Intelligent use of large-scale data has become fundamental to other industries: finance, insurance—even sports. But despite its importance in areas of research, data analytics has the potential to do much more if applied across the pharmaceutical enterprise.
In the past 15 years, biology has been transformed by the availability of large-scale genetic and genomic data. The first ten years of work on the human genome yielded one draft genome. The last ten years have yielded over ten thousand. Advances in technology have enabled high-throughput gene expression profiling, cancer genome analysis, and other disciplines to change the way biology is studied. Cheminformatics allows companies like Numerate to screen millions of compounds for activity by purely computational prediction. However, there are much greater opportunities for data-driven transformation across the broader pharmaceutical enterprise.
These opportunities arise, in part, because of the broad trend toward data being tracked and recorded in new and far-reaching ways. Importantly, many of these are outside the pharma industry. Medical records are collected electronically on an unprecedented scale, driven in part by federal “meaningful use” programs. These records reveal how diseases manifest and how treatments are used in the real world. Social media also contains vast amounts of information on real patient experiences with both diseases and treatments. And in the sales and marketing of drugs, data on program effectiveness is collected in real-time by reps, and companies like Aktana are interpreting it to understand where physicians perceive value.
Getting data is only the first step. The true value arises from analytics that generate actionable insights. In many cases, this means predictive modeling: developing algorithms that reveal what drives an outcome of interest (such as response to therapy or drug choice) and allowing that outcome to be predicted in the future. The data scientists that can carry out this type of analysis are multidisciplinary experts with skills from statistics, computer science, biology, chemistry and other fields, and they are highly sought after.
The conventional ways to engage data analysts involve building internal teams of scientists or buying time from consultants. However, data analytics is also particularly well-suited to crowdsourcing, which opens up a problem for many people to address. It’s inevitable that most of the world’s experts in any domain are outside any single pharma company. Even with strong internal teams, as Bill Joy of Sun Microsystems insightfully noted, “Most of the smartest people work for someone else.” Crowdsourcing allows those people to be tapped in a highly flexible and cost-effective manner.

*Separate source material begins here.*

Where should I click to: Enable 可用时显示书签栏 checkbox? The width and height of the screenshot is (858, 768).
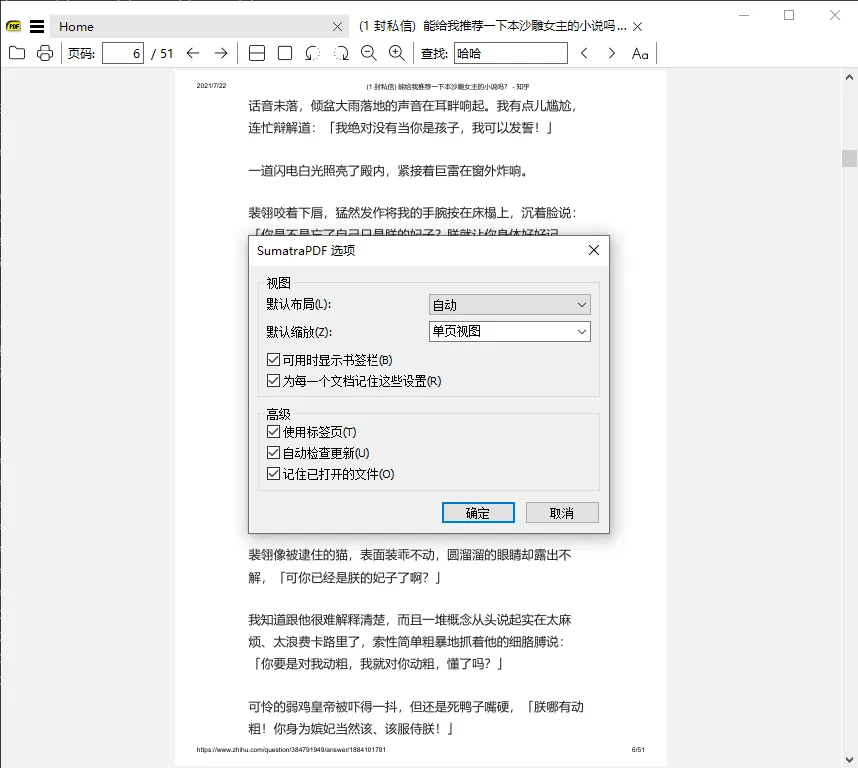click(x=273, y=359)
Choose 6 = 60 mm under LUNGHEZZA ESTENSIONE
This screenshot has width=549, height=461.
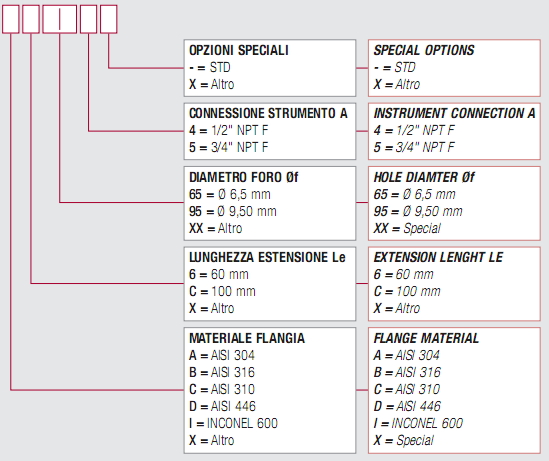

A team of experts can coalesce around a problem, working on it only as long as necessary, and then move on.
In 2006, Netflix used crowdsourcing to improve their ability to suggest movies to their customers. Rather than just inviting people to work in isolation, they set up an online competition in which people submitted entries in real-time and vied to come up with the best solution. This is a particularly effective approach to predictive modeling analytics. Seeing their rivals above them on a leaderboard drives people to continuously generate better results. In the Netflix competition, the company’s internal method was surpassed within six days, and the eventual winner was more than 10% better.
The competition approach is equally applicable to pharmaceutical industry problems. For example, Boehringer Ingelheim sponsored a contest to develop methods to predict small molecule safety that resulted in a 25% improvement over an industry standard approach. In the Heritage Health Prize competition, methods are being developed to predict which patients will require hospitalization, and for how long, over the next twelve months. Other competitions have been used to predict patient outcomes, sales patterns, and clinical outcomes. In each case, the results were better than any methods that had previously existed.